What am I doing? Fox thought, appalled at what he was about to do to Mary Kate’s one true friend. Fox felt the bruising grip he had on Jordan’s wrist and turned his gaze to her. He could feel her trembling. Her face was tragic and scared. Tears glinted off of her cheeks.

God’s blood! I am destroying her. Horrified, repentant, he took a step toward her. “Jordan...” he began softly. But in the face of her agony, there was nothing he could say.

Ashamed, he released her arm. How could he hurt her like this? How could he treat her like this?

Fox took a step away from her, turning his gaze from her. He didn’t even deserve to look at her. “Beau, watch her,” he commanded and turned, moving down the hallway. He kept his back straight, trying to muster some form of dignity. But slowly his walk turned into a run.

 

 

Chapter Twenty-Three
 

 

 

F
ox hung his head. Around him, the branches of the willow trees housed him while a downpour of rain pelted the lands outside his rudimentary sanctuary. Wind lashed the branches, and the river churned with fury.

What is wrong with me? he thought. I almost threw Jordan into the dungeon. He ground his teeth. She is working strange magic over me, making me think emotionally instead of rationally. But she endangered my friends. How can I marry her without trusting her? How can I force her to do something she doesn’t want to?

Fox shook his head. The image of Jordan’s tearful face rose in his mind again, and her cries of desperation haunted his memory. How can I force her into marriage?

And then he thought of something he hadn’t before. What if he had taken Jordan just to be with her again?

The reality of the thought jarred him. He had wanted to see her for years after that fateful day, had yearned for her. They had been kindred spirits. There was nothing he could not talk to her about. But he had forced her from his thoughts, forced the memory of her from his mind, concentrating instead on taking care of his father and his brother and the welfare of his friends.

But when he’d seen her at the tournament, so regal, so statuesque, looking like a goddess, he knew her memory still burned brightly just below his conscious thoughts. It had taken the mere sight of her to rekindle it into a roaring inferno.

When he came across her in the hallway of Castle Ruvane, he acted impetuously, not thinking or caring about the consequences of his actions. He could have escaped the castle without her. That would have been simple. But when he saw her standing there with her beautiful eyes wide, he grabbed for her, clinging to her.

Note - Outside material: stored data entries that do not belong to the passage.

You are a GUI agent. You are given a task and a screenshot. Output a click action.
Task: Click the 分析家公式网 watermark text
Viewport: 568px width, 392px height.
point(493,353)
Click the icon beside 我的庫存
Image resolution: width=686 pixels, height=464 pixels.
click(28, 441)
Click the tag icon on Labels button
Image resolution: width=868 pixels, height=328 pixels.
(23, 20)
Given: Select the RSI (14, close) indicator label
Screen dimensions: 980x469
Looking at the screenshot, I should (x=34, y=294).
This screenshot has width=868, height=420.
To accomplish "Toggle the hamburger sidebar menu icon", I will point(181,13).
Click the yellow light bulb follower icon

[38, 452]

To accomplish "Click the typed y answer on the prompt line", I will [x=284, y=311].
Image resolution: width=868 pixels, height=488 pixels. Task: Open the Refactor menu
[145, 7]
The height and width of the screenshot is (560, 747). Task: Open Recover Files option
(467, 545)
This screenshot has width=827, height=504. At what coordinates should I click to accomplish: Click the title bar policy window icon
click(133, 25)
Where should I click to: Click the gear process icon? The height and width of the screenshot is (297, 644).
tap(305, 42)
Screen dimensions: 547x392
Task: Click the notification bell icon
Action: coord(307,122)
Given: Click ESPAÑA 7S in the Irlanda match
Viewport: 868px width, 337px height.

He had been compelled to grab her. He knew that now. There was no denying the powerful force still binding them together. Only now it was stronger. The attraction he had for her was unequaled. Part of her was permanently seared into his heart from their childhood. And now part of her was permanently scorched onto his memory as desire.

Thunder rumbled, and a sudden gust of wind parted some of the willow branches, whipping a blast of rain into the shelter. The cold water stung his face. He wiped at his eyes, clearing his vision of the chilling rain.

The icy gust sent his thoughts tumbling to his father, his brother. Men without lands, without titles, without honor. And then his thoughts grew darker, moving to the man who was the cause of their misery.

Evan Vaughn.

Vaughn had killed the baron. Vaughn took his father’s title and lands away. His title and lands. If he was not willing to give the lands back, then there was only one thing left to do.

Painful images flashed through his mind. He remembered his father standing tall as the heavy hammers slammed at his spurs, remembered him dropping to his knees as the sword split in two over his skull, remembered the sickening sight of blood trailing down his forehead into his eyes. Fox’s jaw clenched hard and tight.